• _Источник_:
____

И особая сексуальность, к этой магии примыкающая. Естественная, раскованная, мудрая сексуальность панка (каковым был в молодости Бахаревич), ставшего философом. Социальным, пожалуй. В этом смысле автор щедр — просто до расточительности: разбрасывается сюжетами (прихотливыми, надо сказать) и фонтанирует темами.
Во второй половине ХХ века Василь Быков и Алесь Адамович приучили русского читателя постигать белорусскую прозу в авторских переводах. После них были попытки, и не единичные, сделать то же и на том же уровне. Бахаревич, кажется, первый, кому это удалось в полной мере. Впрочем, не с первого раза. Его «Белая муха, убийца мужчин» на русском (в отличие от белорусского) прошла практически незамеченной.
Кстати, на Родине писатель не менее, чем романной прозой, известен сборником эссе «Гамбургский счет Бахаревича». Какая похвальная дерзость, а то и наглость (тоже, в общем-то, панковская, но на ином уровне интеллекта) — 35−36-летний автор перетряхивает белорусскую классику. Причем так, что от этого невозможно оторваться — ни в эфире (Белорусская служба RFE/RL), ни на бумаге (книга вышла в 2012-м).
При этом в личном общении с Бахаревичем на тему сравнения с Быковым и Адамовичем навел его я: изменилось ли что-то в их «гамбургском счете» после опыта «Собак Европы». В ответе: «Я начал лучше их понимать. И как литераторов, и как амбициозных людей. Ведь за те месяцы, которые книжка существует по-русски, уже очень хорошо почувствовал, как расширились границы, в которых я живу как писатель… Переводить с близких языков и правда тяжело. А еще я сейчас осознал, насколько она жива — империя. «Собаки» в России читают совсем не так, как в Беларуси. Наверное, я чувствую себя сейчас, как писатели из бывших британских колоний. Это новый опыт. Думаю, Быков и Адамович чувствовали то же самое».
Интересный поворот. Я-то считал естественным (до банальности) сравнение с Быковым-Адамовичем. А для Бахаревича естественно сравнение с выходцами из другой империи — теми, что спорят за нерусский Букер. Причем естественно настолько, что он счел нужным продолжить вектор: «Если честно, я еще не совсем понял, что происходит. Но пытаюсь. Наверное, Рушди, когда писал первый роман, чувствовал что-то подобное».

____

• _Данные_:
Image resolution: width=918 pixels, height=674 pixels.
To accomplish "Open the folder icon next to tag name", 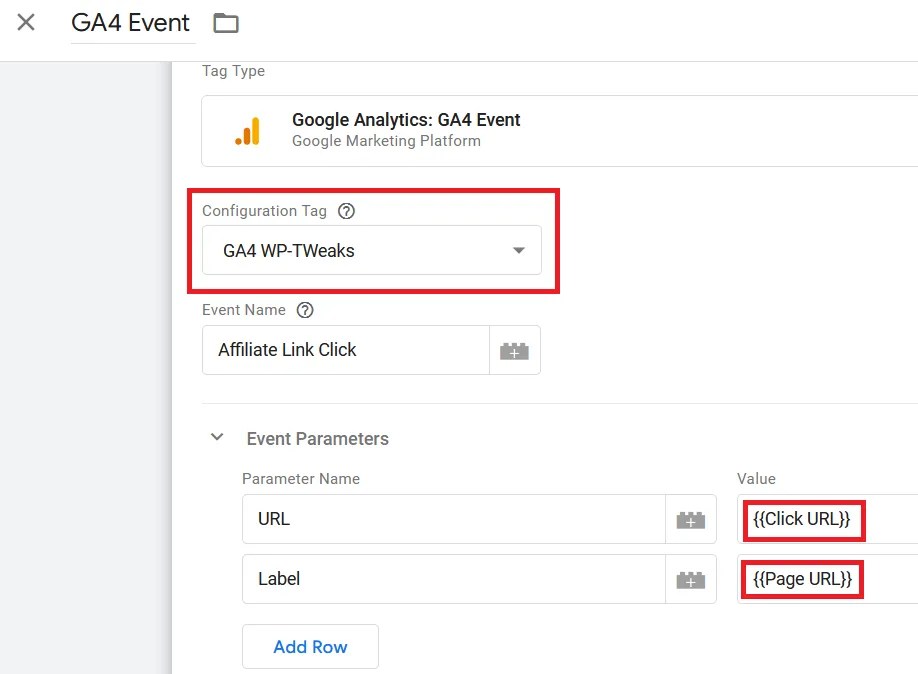I will point(225,22).
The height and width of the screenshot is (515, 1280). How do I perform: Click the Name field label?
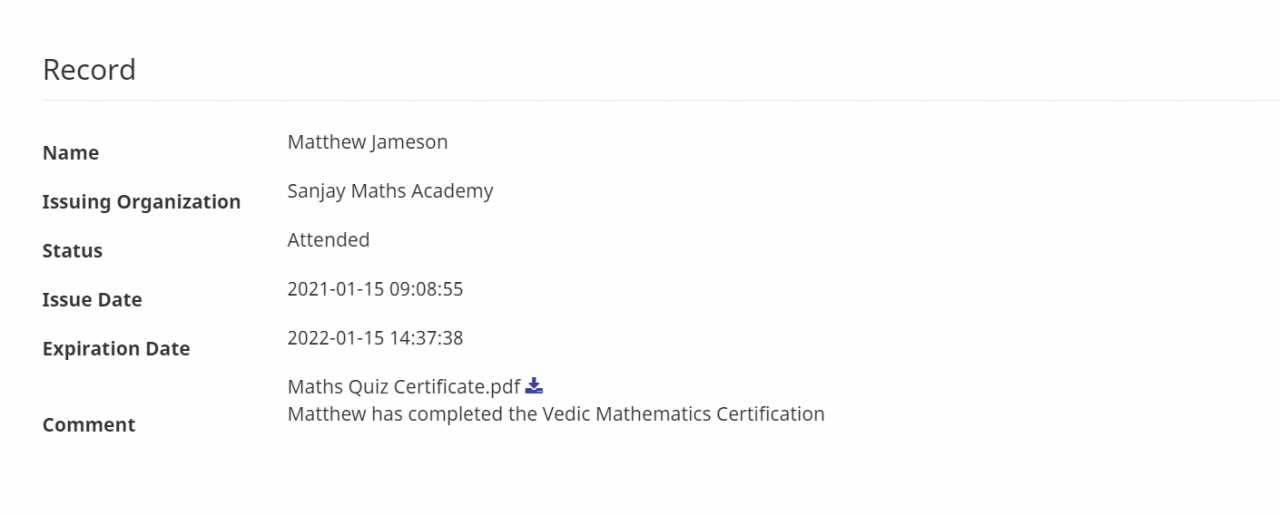70,153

____

• _Что нужно сделать_:
A - Пожалуйста, повторите дословно отрывок из текста о Бахаревиче от «И особая сексуальность, к» до «прошла практически незамеченной.».
B - Выпишите из текста о Бахаревиче названия всех его книг, которые там упомянуты.
Список никак не связан с текстом о Бахаревиче.

• _Ответы_:
A -
И особая сексуальность, к этой магии примыкающая. Естественная, раскованная, мудрая сексуальность панка (каковым был в молодости Бахаревич), ставшего философом. Социальным, пожалуй. В этом смысле автор щедр — просто до расточительности: разбрасывается сюжетами (прихотливыми, надо сказать) и фонтанирует темами.
Во второй половине ХХ века Василь Быков и Алесь Адамович приучили русского читателя постигать белорусскую прозу в авторских переводах. После них были попытки, и не единичные, сделать то же и на том же уровне. Бахаревич, кажется, первый, кому это удалось в полной мере. Впрочем, не с первого раза. Его «Белая муха, убийца мужчин» на русском (в отличие от белорусского) прошла практически незамеченной.

B -
«Белая муха, убийца мужчин»
«Гамбургский счет Бахаревича»
«Собаки Европы»